From the beginning, the case of Ahmaud Arbery was a conflict of interest for the local officers and district attorney’s office.
In cellphone video of the Feb. 23 fatal shooting of Arbery, the man seen standing in the bed of a pickup truck with a firearm was a retired investigator for the Brunswick District Attorney’s Office and a former officer for the Glynn County Police Department. His son, Travis McMichael, fired the shots that killed Arbery, according to arrest warrants.
On the day of Arbery’s death, police had a video showing the shooting, but no arrests were made that day.
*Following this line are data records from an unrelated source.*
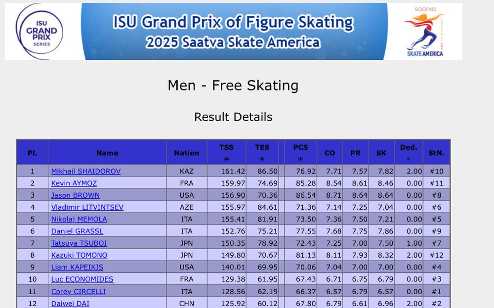This screenshot has height=308, width=494.
Task: Select Luc ECONOMIDES link
Action: pyautogui.click(x=82, y=279)
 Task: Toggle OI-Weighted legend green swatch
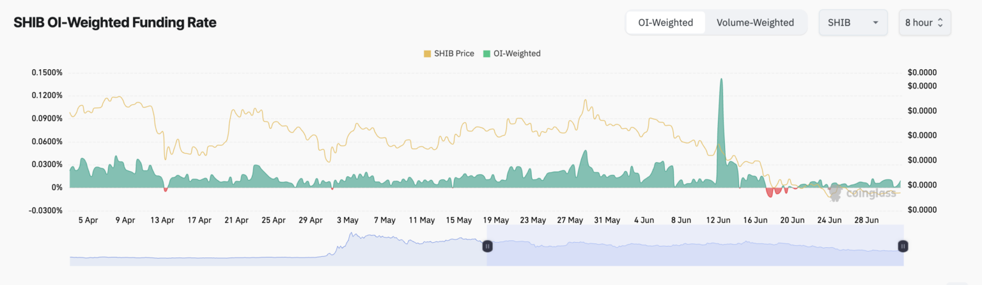tap(487, 54)
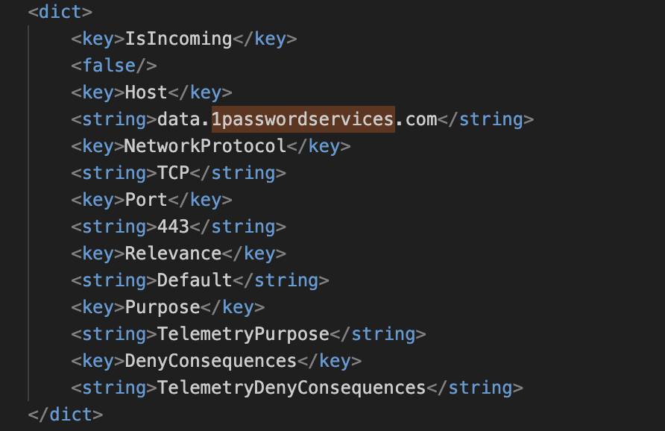Click the Default string value
Image resolution: width=665 pixels, height=431 pixels.
pyautogui.click(x=195, y=280)
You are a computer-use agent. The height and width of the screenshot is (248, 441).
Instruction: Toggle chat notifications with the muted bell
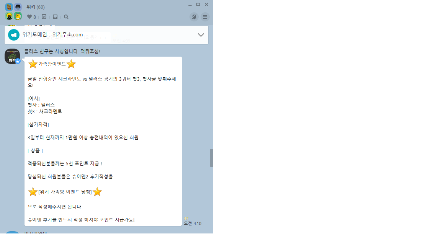(194, 17)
Brunswick District Attorney Jackie Johnson advised officers the day of the shooting that her former investigator, Greg McMichael, and his son, Travis Michael, were “not flight risks,” according to Glynn County spokesperson Michael Kent, and did not need to be arrested. Johnson denies ever giving such advice.
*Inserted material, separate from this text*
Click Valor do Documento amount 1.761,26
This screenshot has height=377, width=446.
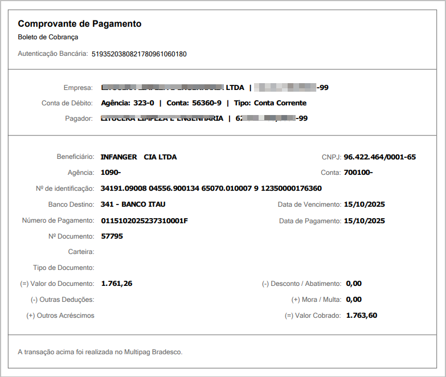116,284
Waycross District Attorney Georgie Barnhill, who had yet to be assigned the case by Georgia Attorney General Chris Carr, met with investigators the next day and advised officers not to arrest the McMichaels or the person accused in the police report of attempting to block Arbery in, according to a letter that he sent to the Glynn County Police Department.
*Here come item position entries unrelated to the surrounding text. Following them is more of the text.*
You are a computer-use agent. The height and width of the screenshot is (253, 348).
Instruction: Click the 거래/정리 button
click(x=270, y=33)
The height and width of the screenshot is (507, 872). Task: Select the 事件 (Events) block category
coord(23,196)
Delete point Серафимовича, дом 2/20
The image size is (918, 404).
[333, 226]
The McMichaels did not face charges until more than two months after the shooting when a Brunswick attorney, Alan Tucker, released the video to Georgia radio station WGIG. The fallout was quick. The video went viral and sparked outcry over the deadly shooting from celebrities, presidential candidates and Georgia Gov. Brian Kemp. The Georgia Bureau of Investigation began investigating, and within 36 hours, the McMichaels were facing felony murder and aggravated assault charges.
For people outside of Glynn County, the case mirrors other cases of unarmed black men killed by police officers and bystanders claiming self-defense.